Ele era apenas o idiota sem-magia que nunca seria como os outros, com aquelas habilidades aperfeiçoadas e técnicas incríveis que ele jamais alcançaria. Como o fracassado fútil e sem utilidade que nasceu para ser.
Agora, a única coisa de que ele precisava era de um trabalho. No entanto, ninguém iria, e muito menos queria, empregar uma aberração. Por que ele tinha que ser assim? Às vezes, bem às vezes, chegava a pensar que foi abandonado por desgosto. Talvez seus pais já sabiam do defeito e não queriam uma desgraça na família.
Sua vida era tão ruim quanto a de um protagonista de uma trilogia de livros de fantasia.
Bufando, estalou a língua enquanto tirava um pedaço do pão e o colocou na boca antes de juntar tudo no cantinho da mesa. Cantarolando uma melodia fraca e sem ritmo, ele foi até a janela, abrindo-a e decidindo finalmente começar uma arrumação — aproveitaria e consertaria aquela maldita porta emperrada.
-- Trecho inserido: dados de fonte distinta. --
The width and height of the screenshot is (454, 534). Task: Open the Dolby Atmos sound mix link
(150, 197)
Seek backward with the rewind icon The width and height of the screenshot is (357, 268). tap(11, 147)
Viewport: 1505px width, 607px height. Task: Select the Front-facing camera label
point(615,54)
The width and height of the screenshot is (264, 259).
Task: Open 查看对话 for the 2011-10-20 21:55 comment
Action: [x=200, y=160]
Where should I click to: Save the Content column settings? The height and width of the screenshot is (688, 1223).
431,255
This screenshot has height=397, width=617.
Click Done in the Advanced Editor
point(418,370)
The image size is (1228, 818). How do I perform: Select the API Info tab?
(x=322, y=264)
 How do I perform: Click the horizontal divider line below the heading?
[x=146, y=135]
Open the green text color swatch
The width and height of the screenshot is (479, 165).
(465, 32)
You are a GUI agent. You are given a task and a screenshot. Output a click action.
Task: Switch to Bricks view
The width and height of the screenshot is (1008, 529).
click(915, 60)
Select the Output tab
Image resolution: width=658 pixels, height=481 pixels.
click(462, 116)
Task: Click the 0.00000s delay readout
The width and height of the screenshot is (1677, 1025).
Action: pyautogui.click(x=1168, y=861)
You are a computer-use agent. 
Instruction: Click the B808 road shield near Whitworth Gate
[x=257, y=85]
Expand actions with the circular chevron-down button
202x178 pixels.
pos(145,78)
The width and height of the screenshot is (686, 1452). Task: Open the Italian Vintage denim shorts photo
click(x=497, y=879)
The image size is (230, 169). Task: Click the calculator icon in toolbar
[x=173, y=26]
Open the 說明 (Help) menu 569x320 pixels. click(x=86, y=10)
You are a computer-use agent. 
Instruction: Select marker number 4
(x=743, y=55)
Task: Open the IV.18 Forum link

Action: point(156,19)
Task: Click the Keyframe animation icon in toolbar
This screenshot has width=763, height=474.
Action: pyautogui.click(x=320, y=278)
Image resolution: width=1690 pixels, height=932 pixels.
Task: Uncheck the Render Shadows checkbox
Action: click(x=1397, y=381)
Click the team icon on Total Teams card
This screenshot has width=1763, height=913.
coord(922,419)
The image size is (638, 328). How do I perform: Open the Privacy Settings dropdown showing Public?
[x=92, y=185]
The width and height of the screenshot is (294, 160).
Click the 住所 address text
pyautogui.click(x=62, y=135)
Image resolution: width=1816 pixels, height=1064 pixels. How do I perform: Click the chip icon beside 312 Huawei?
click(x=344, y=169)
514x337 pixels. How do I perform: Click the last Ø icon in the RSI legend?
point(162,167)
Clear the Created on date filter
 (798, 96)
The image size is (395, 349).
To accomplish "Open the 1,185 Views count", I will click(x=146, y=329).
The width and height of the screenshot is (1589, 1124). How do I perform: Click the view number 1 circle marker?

Então Nicholas deixou que a luz preenchesse os cantos mais sujos da casa, observando a montanha e sentindo o cheiro da cachoeira encher suas narinas. Pelo menos do seu jardim ele jamais teria reclamações.
Foi naquele momento que uma figura fez-se presente em seu campo de visão e ele franziu o cenho antes mesmo de reconhecer quem era. E, por um momento, preferiu que os guardas da cidade tivessem rastreado o seu esconderijo ao ter que lidar com aquilo.
Bateu a janela.
— Hey! Nicholas!
Um gemido deixou os seus lábios. O que ele tinha feito para merecer aquilo em específico? Os deuses estavam contra ele?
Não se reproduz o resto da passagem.